The multiple-resource limitation model implies that plant species differ
in their RA responses based on their tolerance to above- and belowground
resource availability. Competitively dominant species are expected to be
mainly dependent on the availability of belowground resources, and as
these resources become less available, RA is reduced (Reekie & Bazzaz
1987; van Lent et al. 1995; Kettenring et al. 2011; Johnson et al.
2017). Conversely, subordinate species, whose growth is mainly limited
by aboveground competition, are expected to allocate more resources to
seed production under stress conditions, when competition with dominant
species is less intense (Chaloupecká & Lepš, 2004). In environments
where belowground resources fluctuate, competition for light may be
particularly intense during resource pulses, forcing subordinate species
to accelerate their reproductive efforts relative to dominant species in
resource scarcity period (Sun & Frelich 2011). As a result, subordinate
species may be driven to flower either before or after optimal
conditions for competitively dominant species (Martínková et al. 2002;
Williamson & Ickes 2002; Catorci et al. 2012). Reproductive allocation
patterns of subordinate species may therefore be more consistent with
the resource-matching or switching hypothesis, as they need to produce
more seeds quickly in the window of opportunity when competition for
light with dominant species is temporarily reduced. Under
resource-limited conditions, slower growing dominant species may
gradually accumulate belowground resources, delaying future flowering,
consistent with the resource budget hypothesis. While this may increase
RA synchrony between subordinate species, it may also increase
asynchrony between subordinate and dominant species during scarcity
period.
Resource limitation may have different effects on intraspecific
synchrony in RA compared to the interspecific level.

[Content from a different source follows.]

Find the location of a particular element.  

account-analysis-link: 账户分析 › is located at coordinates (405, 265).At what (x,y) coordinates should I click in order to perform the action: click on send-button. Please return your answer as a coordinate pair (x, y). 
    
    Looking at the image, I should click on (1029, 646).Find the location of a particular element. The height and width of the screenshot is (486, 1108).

An increase in
intraspecific synchrony is associated with a reduction in intraspecific
variability in RA. This reduction could lead to increased
differentiation in RA between species, potentially increasing asynchrony
at the interspecific level. Furthermore, evolutionary dynamics may also
play a role in the observed differences between inter- and intraspecific
synchrony. In particular, plants that synchronise flowering with
conspecifics may have reduced reproductive costs. Predator satiation
during years of abundant seed production (Silvertown 1980; Zwolak et al.

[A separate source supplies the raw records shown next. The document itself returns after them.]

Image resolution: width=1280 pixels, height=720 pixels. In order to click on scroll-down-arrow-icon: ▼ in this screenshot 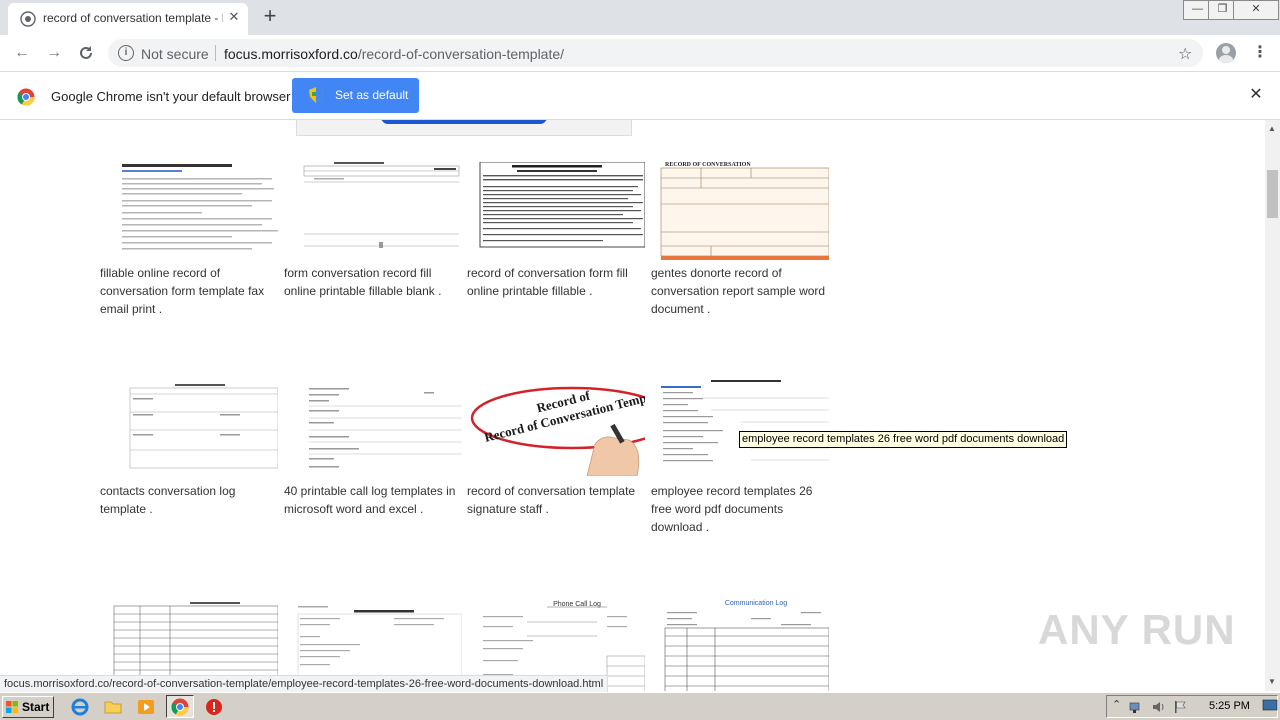, I will do `click(1272, 682)`.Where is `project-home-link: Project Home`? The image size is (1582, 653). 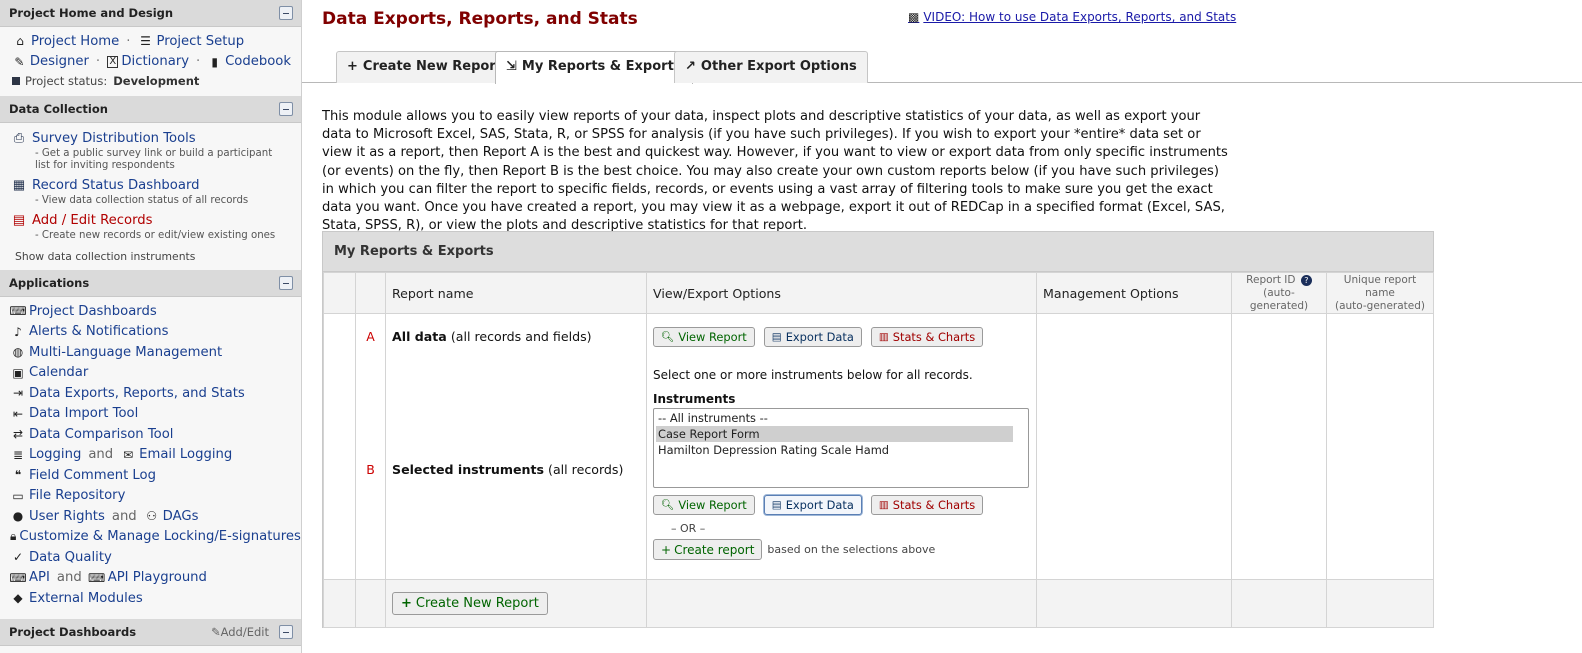
project-home-link: Project Home is located at coordinates (75, 42). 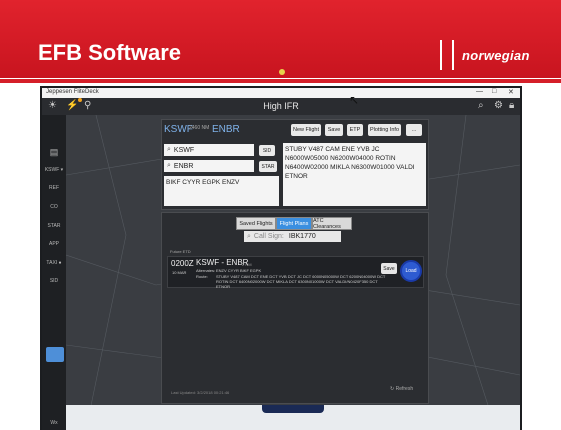 What do you see at coordinates (411, 271) in the screenshot?
I see `load-plan-button: Load` at bounding box center [411, 271].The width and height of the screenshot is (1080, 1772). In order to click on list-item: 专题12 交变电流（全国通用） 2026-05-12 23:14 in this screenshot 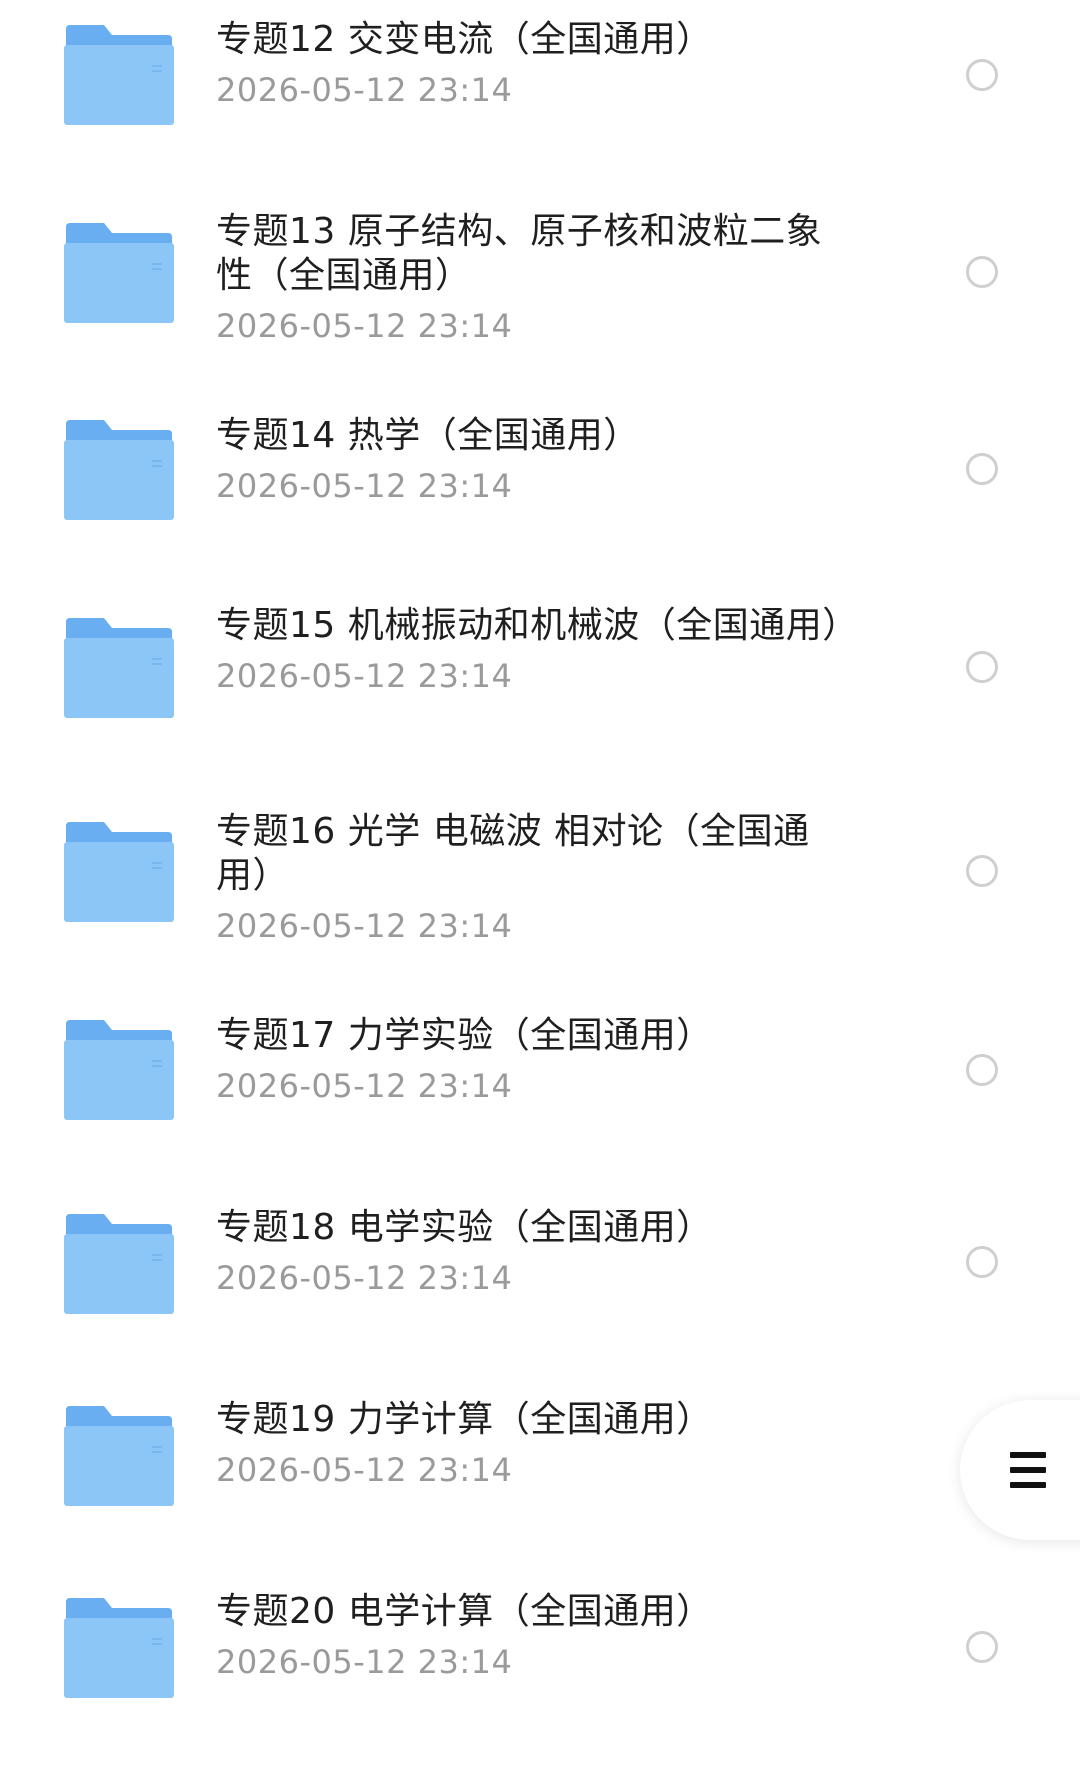, I will do `click(540, 95)`.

2022), increased pollination efficiency during periods of increased
flowering (Nilsson & Wastljung 1987; Kelly et al. 2001), and individual
kinship (Bogdziewicz et al. 2024) are factors that favour intraspecific
rather than interspecific synchrony. In particular, subordinate species
may be highly intra-specifically synchronised in flowering to maximise
reproductive output, as they have a limited time to reproduce when
belowground resources decline and competition from dominant species
decreases. Dominant species may show a more dispersed reproductive
pattern in years with favourable resource conditions.
Here, we tested for the first time the multiple-resource limitation
model by quantifying the contribution of belowground resource limitation
and light competition to species RA and community flowering patterns
(i.e. the extent of synchronous RA both inter- and intraspecifically).

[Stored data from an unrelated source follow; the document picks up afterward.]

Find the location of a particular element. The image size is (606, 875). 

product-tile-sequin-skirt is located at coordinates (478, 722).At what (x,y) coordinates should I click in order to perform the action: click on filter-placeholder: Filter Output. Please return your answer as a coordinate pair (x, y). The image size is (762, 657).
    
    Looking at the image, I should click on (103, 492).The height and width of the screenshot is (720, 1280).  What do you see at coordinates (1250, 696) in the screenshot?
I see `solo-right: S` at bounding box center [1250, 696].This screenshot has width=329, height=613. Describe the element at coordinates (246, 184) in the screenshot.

We established an experimental wetland plant community and exposed
plants to different drought stress regimes and a dominant removal
treatment. The drought stress regimes simulated either fluctuating
resource levels under interannual drought by alternating between
well-watered (optimal) and dry (suboptimal) conditions, or sustained
drought stress over several years (Douda et al. 2018; Doudová & Douda
2020). The interannual drought allowed us to assess whether interannual
variation in RA is driven by actual resource levels, as predicted by the
resource switching hypothesis. The permanent drought regime assessed the
ability of species to accumulate resources over several years to
increase RA. Both regimes were compared to a scenario of continuous
water availability throughout the experiment. The effect of
interspecific interactions on three subordinate species was estimated by
removing a dominant species. Lastly, we investigated whether
intraspecific synchrony responded to resource levels and species
interactions in a similar way to interspecific synchrony.